■ DATA EXTRACT:
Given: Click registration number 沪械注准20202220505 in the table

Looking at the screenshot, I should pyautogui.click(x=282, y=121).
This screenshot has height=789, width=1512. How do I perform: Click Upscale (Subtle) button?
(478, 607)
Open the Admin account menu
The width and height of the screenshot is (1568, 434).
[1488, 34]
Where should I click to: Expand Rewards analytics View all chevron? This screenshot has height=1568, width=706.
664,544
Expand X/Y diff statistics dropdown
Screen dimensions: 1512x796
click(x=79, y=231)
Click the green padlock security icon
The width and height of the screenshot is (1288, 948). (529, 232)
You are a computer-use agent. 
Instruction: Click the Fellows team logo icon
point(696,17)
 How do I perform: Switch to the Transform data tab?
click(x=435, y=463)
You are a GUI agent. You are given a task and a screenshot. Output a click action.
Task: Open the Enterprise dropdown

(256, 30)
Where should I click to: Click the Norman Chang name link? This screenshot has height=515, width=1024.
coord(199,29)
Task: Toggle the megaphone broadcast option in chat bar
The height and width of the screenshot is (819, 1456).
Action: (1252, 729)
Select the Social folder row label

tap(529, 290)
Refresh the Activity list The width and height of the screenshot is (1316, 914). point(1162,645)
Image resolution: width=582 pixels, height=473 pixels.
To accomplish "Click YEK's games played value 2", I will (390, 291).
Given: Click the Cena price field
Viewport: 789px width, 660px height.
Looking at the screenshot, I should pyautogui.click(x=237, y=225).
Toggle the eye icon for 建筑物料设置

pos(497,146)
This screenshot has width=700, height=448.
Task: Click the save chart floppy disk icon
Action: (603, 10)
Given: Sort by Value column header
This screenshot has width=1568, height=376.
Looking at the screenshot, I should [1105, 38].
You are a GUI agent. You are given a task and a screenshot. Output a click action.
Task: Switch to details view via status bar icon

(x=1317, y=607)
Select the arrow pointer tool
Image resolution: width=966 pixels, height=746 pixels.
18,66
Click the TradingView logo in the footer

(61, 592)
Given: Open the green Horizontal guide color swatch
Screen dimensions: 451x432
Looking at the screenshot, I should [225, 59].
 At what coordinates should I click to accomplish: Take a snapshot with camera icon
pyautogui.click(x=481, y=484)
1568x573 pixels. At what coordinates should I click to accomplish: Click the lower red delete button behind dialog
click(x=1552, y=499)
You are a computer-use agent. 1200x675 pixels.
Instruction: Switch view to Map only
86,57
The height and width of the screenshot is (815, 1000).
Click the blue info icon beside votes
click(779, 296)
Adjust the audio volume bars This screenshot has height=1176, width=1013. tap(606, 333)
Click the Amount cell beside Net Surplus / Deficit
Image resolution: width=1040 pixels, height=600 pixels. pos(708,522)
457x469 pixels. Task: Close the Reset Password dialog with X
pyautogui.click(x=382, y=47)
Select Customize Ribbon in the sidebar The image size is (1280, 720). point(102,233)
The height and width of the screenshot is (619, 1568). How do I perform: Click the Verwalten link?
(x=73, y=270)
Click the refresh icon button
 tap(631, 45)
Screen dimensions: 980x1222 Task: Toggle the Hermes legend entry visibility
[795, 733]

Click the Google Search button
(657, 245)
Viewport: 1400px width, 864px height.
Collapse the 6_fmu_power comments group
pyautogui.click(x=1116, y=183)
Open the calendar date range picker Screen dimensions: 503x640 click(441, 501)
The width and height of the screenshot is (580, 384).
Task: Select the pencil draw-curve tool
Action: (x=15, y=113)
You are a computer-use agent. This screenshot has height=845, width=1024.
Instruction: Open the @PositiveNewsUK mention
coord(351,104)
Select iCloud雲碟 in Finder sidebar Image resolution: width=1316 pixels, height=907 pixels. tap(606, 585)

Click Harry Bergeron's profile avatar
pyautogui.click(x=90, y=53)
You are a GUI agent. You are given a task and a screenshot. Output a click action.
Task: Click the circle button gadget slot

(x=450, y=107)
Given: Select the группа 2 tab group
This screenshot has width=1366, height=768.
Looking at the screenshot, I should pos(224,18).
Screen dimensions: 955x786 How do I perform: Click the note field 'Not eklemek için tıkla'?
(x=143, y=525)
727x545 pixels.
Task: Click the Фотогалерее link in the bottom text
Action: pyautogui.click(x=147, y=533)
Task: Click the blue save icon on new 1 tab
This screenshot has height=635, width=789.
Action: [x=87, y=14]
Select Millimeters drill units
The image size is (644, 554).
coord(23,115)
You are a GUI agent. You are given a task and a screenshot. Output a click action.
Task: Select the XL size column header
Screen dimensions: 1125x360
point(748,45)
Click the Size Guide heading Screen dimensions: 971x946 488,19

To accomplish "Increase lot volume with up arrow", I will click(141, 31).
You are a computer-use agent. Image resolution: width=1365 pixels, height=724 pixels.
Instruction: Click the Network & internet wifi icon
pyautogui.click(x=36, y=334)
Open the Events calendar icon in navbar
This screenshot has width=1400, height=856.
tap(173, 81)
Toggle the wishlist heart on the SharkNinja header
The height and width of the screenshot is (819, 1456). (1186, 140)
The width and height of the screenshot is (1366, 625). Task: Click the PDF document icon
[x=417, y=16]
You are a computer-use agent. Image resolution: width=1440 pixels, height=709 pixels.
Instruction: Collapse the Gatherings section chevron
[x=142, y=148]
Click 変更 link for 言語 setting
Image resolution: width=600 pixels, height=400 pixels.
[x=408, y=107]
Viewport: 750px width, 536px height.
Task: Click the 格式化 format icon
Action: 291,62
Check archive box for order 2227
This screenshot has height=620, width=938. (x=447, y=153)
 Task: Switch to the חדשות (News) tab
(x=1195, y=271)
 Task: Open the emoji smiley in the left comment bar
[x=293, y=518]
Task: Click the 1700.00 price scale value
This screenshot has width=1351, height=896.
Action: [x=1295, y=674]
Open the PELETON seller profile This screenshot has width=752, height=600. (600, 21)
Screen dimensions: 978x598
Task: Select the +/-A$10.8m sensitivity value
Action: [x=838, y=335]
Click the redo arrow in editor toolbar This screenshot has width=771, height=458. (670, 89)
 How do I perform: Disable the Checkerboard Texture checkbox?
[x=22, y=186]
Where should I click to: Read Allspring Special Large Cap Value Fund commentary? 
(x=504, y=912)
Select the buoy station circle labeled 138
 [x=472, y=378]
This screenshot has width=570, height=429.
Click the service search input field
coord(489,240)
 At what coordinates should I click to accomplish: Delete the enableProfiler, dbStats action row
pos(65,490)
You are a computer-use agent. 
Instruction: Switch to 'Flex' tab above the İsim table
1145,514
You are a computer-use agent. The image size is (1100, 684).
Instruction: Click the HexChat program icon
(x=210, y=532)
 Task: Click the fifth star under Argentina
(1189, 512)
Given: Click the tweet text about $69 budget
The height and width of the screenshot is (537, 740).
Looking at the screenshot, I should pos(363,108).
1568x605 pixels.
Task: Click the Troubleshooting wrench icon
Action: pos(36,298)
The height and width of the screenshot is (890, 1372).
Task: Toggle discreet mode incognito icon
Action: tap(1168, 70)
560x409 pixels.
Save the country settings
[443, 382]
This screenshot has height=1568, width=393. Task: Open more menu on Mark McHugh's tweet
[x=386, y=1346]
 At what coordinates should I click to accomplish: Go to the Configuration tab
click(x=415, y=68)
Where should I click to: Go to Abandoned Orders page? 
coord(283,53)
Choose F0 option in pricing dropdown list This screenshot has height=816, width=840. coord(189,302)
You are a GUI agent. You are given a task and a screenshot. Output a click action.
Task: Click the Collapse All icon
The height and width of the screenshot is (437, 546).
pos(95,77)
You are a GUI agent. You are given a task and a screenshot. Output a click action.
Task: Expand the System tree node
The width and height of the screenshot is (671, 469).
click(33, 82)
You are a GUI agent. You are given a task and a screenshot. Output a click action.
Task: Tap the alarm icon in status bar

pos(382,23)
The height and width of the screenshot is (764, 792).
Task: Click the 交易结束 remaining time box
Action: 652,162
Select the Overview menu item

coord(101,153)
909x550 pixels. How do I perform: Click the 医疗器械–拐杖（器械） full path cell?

■ GIVEN INSTRUCTION:
From the data above, pull out every line that contains the word "calendar" and copy each one.

■ SOLUTION:
Open the calendar date range picker Screen dimensions: 503x640 click(441, 501)
Open the Events calendar icon in navbar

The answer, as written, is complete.